# Text excerpt start

Costs are up — there’s no denying it. Consumer prices increased 9.1% over the past year, according to the US Bureau of Labor Statistics — the largest yearly increase in 40 years. While fuel, energy and utility industries have seen the biggest impact, other sectors, including food, apparel, recreation and transportation, have not been immune.

Inflation rates, however, are only one piece of the puzzle. They fail to capture the phenomenon of "skimpflation" — the combination of rising costs and companies skimping on the stuff they provide. The result is people spending more money but receiving less in return.

You’ve probably seen it for yourself. Maybe you’ve gone to the grocery store to pick up your favorite cereal. You notice that not only has the price gone up, but the box has gotten skinnier. That’s skimpflation in action.

No matter the reason for this tactic — the need to cut costs or corporate greed — customers aren’t satisfied with this new norm. Instead, their expectations and behaviors are making big shifts.

Customer Habits Changing Alongside Economy

According to Vasili Triant, chief operating officer at UJET, research from his company shows that customers are taking action to combat rising costs. They are:

  • Canceling subscriptions
  • Moving to lower-cost providers
  • Negotiating contracts

Most consumers, said Triant, are planning to cut spending. And the first places they’re looking at? Brands that don’t provide excellent customer service.

# Text excerpt end
# Dataset excerpts start

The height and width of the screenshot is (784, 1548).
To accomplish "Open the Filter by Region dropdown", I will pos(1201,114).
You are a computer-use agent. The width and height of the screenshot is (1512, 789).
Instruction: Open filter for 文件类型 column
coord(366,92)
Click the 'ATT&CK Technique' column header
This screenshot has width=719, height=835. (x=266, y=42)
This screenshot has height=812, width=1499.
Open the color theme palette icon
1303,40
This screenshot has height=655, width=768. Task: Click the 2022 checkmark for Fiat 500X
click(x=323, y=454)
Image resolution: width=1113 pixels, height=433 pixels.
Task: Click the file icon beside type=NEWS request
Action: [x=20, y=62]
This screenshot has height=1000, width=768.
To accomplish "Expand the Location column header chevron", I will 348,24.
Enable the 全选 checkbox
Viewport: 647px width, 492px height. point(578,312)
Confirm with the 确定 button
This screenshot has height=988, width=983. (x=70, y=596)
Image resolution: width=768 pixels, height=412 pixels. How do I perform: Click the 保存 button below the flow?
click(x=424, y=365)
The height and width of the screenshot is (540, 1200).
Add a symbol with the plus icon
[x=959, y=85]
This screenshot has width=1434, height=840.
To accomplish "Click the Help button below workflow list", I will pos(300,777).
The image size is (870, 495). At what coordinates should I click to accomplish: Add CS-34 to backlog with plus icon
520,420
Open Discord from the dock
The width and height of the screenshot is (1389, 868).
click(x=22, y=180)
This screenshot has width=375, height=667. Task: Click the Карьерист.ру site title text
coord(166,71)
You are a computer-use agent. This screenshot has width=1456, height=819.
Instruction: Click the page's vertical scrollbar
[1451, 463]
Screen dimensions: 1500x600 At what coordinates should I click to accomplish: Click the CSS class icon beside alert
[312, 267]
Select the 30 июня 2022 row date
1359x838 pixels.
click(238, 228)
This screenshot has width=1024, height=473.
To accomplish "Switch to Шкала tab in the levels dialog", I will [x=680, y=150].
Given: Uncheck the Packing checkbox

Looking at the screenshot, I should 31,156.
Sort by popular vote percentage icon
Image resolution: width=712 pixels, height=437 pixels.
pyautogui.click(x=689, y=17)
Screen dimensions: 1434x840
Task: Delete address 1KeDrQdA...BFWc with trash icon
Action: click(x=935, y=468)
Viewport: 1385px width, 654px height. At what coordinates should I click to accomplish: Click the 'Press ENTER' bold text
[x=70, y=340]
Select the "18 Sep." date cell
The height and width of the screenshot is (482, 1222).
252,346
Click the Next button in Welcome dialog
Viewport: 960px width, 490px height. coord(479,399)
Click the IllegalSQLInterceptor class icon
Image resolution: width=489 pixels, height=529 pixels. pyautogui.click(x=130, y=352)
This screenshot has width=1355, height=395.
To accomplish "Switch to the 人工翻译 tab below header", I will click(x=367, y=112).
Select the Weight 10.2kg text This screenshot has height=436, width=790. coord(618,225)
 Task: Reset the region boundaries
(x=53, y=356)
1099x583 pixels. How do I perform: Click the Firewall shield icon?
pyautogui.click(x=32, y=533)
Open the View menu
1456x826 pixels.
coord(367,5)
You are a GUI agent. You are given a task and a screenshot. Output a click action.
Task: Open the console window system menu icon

# Dataset excerpts end

• List of tasks:
(a) According to the text on skimpflation, by how much did consumer prices increase over the past year?
(b) List every action that, in the skimpflation text, customers are taking to combat rising costs.
(c) Carry on the text about skimpflation and customer habits from the point where it ends.

• Results of the tasks:
(a) 9.1%

(b)
- Canceling subscriptions
- Moving to lower-cost providers
- Negotiating contracts

(c)
“Price is no longer the great differentiator,” said Triant. “Consumers can find the best price across the vast landscape of ecommerce and price-matching. Customer service is what separates brands, wins the purchase-decision moment and is what customers remember.”

Related Article: A Decade of Dramatic Change in Digital Customer Experience

How Brands Can Maintain CX Despite Down Economy

Rising costs aren’t just affecting consumers. Brands are also being hit by inflation, with many of them dealing with slashed budgets, downsized staff and even requirements to cut back on resources.

However, when it comes to cutting costs, taking away from customer experience is not the way to go. “Downsizing during a recession doesn’t need to negatively impact customer service,” said Triant.

Let’s delve into how brands can keep CX and customer service a priority during these trying times:

Utilize AI Across the Customer Journey

Triant recommended brands tap into technology like artificial intelligence (AI) to downsize without sacrificing customer experience.

“Conversational artificial intelligence can manage a variety of simple tasks traditionally supported by a live agent for quicker service and shorter wait times,” said Triant. “As a result, agents are freed up for more complex needs — and are supported with AI-powered insights for faster customer resolution.”

AI that functions across the entire customer journey can also give brands insights into how customers engage with them, Triant explained. The technology can predict customer intent based on past interactions and provide employees with next-best responses to efficiently solve problems.

Modernize the Contact Center

Another way brands can excel in customer experience during a downturn? Look to modernize the call center.

“Advanced CX features, like enabling customers to use smartphone features (such as camera, video and screen sharing) to expedite service requests go a long way in separating your brand from the rest,” said Triant.

He recommended offering multiple ways for consumers to reach your brand — text, chat, phone, in-app, etc. — and making it easy for customers to switch between channels.

“By exiting the landline era and entering the next generation of CX, customers will consistently choose your brand in a climate of cutting back,” Triant said.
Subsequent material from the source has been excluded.